──────── Text segment

Let there be lights יְהִ֤י מְאֹרֹת֙
Though we have already had three “days,” each with an evening and morning of its own, this has all happened (somehow) without there being a sun to create the difference between them. All that will change now, on Day Four.
The lights are me’orot, singular ma’or. Just as in English, this is a word that is clearly related to the or ‘light’ that came into being in v. 3, but referring to an object: not light but a light. Like so many of the familiar words from this story, it is not at all as common in the Bible as one might expect. It does seem to refer to “light,” the immaterial substance, in Ps 90:8, radiating from God’s face, and metaphorically in Prov 15:30 to the “light” in a happy person’s eye.
In Ezek 32:8 and Ps 74:16 it also refers to the lights above our heads. But in all 15 of its other occurrences, it refers to artificial light, and specifically the light (always singular) that illuminates the Tabernacle. Isaac Abarbanel (b. 1437 in Portugal, fled Spain in 1492, d. 1508 in Venice) notes in his commentary on Exodus 25 that implicitly “the construction of the Tabernacle alludes to the form of the world.” If the Tabernacle is a world in miniature, the use of ma’or there may be a way that the text reflects this likeness.

────────────────
──────── Given information

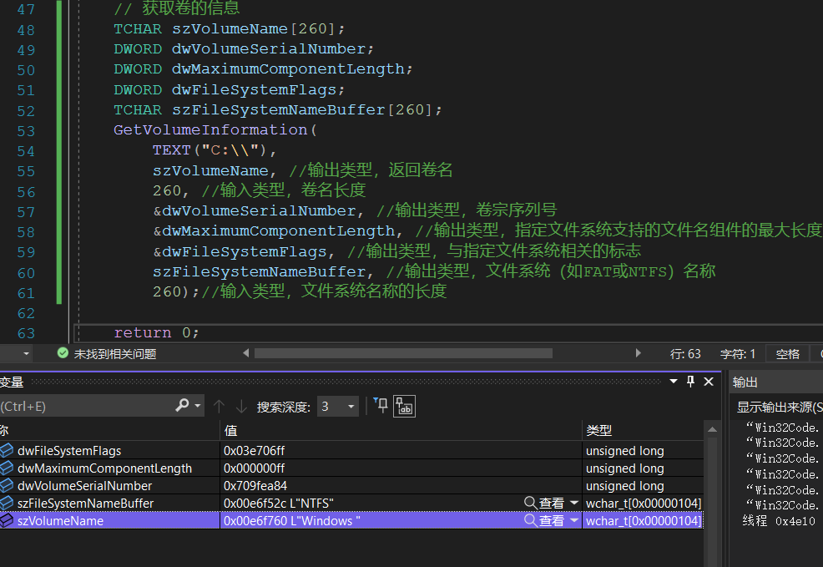The image size is (823, 567).
Task: Click the green check no-issues status icon
Action: (x=63, y=353)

────────────────

Work instructions =
1 - From the passage on ma'or, extract the portion starting at "Let there be" and ending at "happy person’s eye.".
2 - List every citation in the passage on ma'or that names a biblical book along with both a chapter and a verse number.
You can ignore the data above.

Expected answers =
1 -
Let there be lights יְהִ֤י מְאֹרֹת֙
Though we have already had three “days,” each with an evening and morning of its own, this has all happened (somehow) without there being a sun to create the difference between them. All that will change now, on Day Four.
The lights are me’orot, singular ma’or. Just as in English, this is a word that is clearly related to the or ‘light’ that came into being in v. 3, but referring to an object: not light but a light. Like so many of the familiar words from this story, it is not at all as common in the Bible as one might expect. It does seem to refer to “light,” the immaterial substance, in Ps 90:8, radiating from God’s face, and metaphorically in Prov 15:30 to the “light” in a happy person’s eye.

2 -
Ps 90:8
Prov 15:30
Ezek 32:8
Ps 74:16